Illegal Fee Sharing and the Impact on a New York Medical License
What does New York Law Say About Medical Fee Splitting?
Generally, New York law bans fee splitting in the practice of medicine. This prohibition applies to both corporate and individual settings. Specifically, New York Public Health Law section 4501(1) expressly forbids both businesses and individual practitioners to practice medicine for profit in a manner that includes “the referral or recommendation of persons to a physician, dentist, hospital, health related facility, or dispensary for any form of medical or dental care or treatment of any ailment or physical condition.” The law also prohibits physicians and other health care professionals and facilities “to accept for medical or dental care or treatment any person referred or recommended for such care or treatment by a medical or dental referral service business located in or doing business in another state if the medical or dental referral service business would be prohibited… if the business were located in or doing business in New York.” In simple words, it is prohibited to give or accept fees for patient referrals.
Does the law make any distinction between individual and corporate practice of medicine when it comes to sharing fees?

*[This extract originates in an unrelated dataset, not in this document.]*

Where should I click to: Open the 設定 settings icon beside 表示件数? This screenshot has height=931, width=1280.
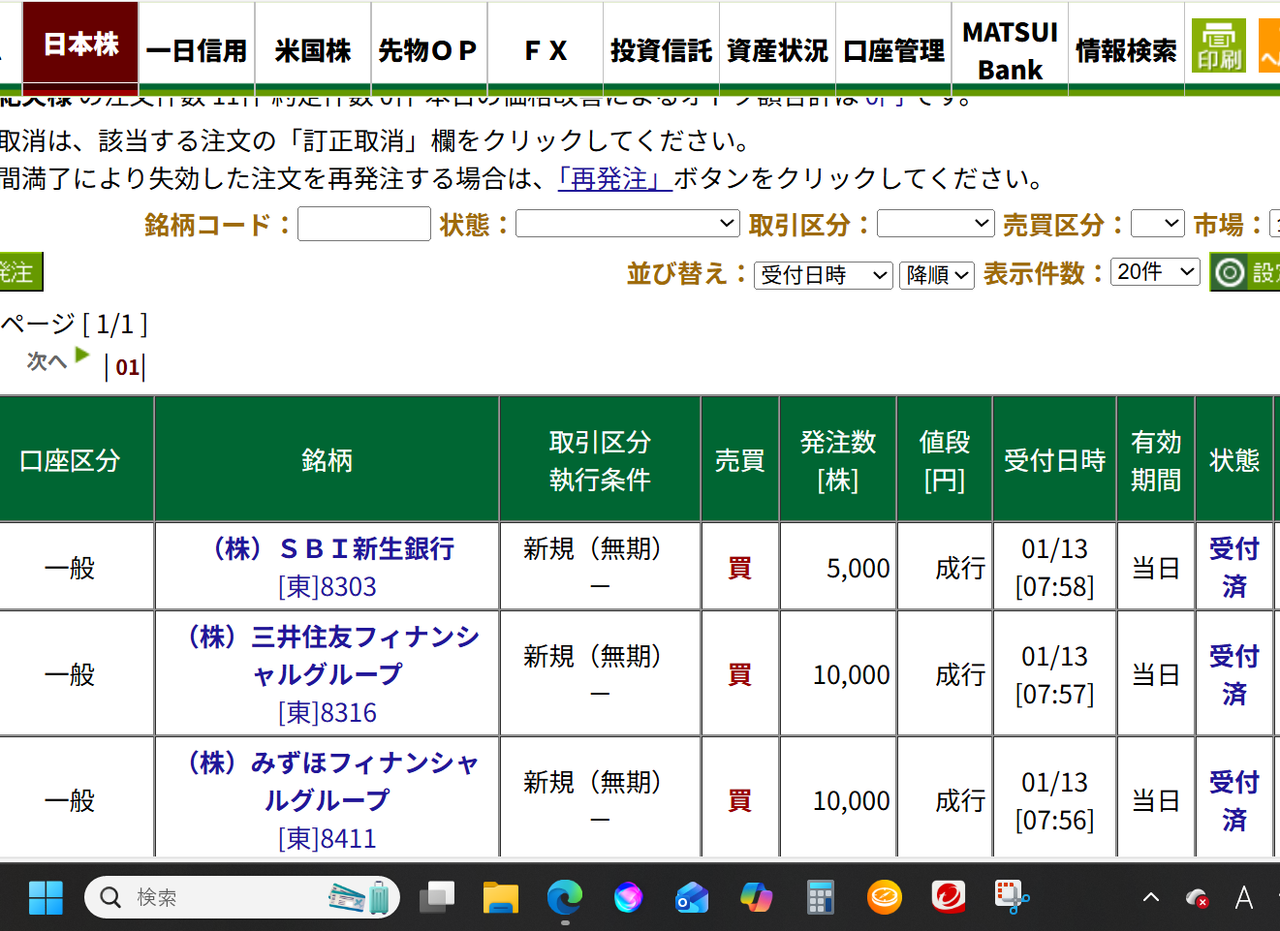(x=1229, y=271)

In New York, businesses and non-profits organizations are not allowed to practice medicine per se unless they are so certified by the Public Health Council. Therefore, any New York physician who shares or allows others to share in the fees for medical services with a business entity will be disciplined under NY Education Law section 6530(19). Illegal fee-sharing involving business entities may take many forms. For example, in a recent case, the court held that payment of a portion of physicians’ income from their private clinic practice to a university as a condition of the physicians’ employment with the university was an illegal fee-splitting arrangement where the physicians were not employees of the university faculty practice corporation, and the university was not providing the physicians with salary, employee benefits, facilities, supplies, staff, or malpractice insurance. (Odrich v Trs. of Columbia Univ.) Illegal fee-splitting does not always involve money payments. Giving or receiving any valuable benefit such as credit, omission, discount, gratuity, etc. may qualify as fee sharing.
So what is corporate practice of medicine or illegal fee splitting?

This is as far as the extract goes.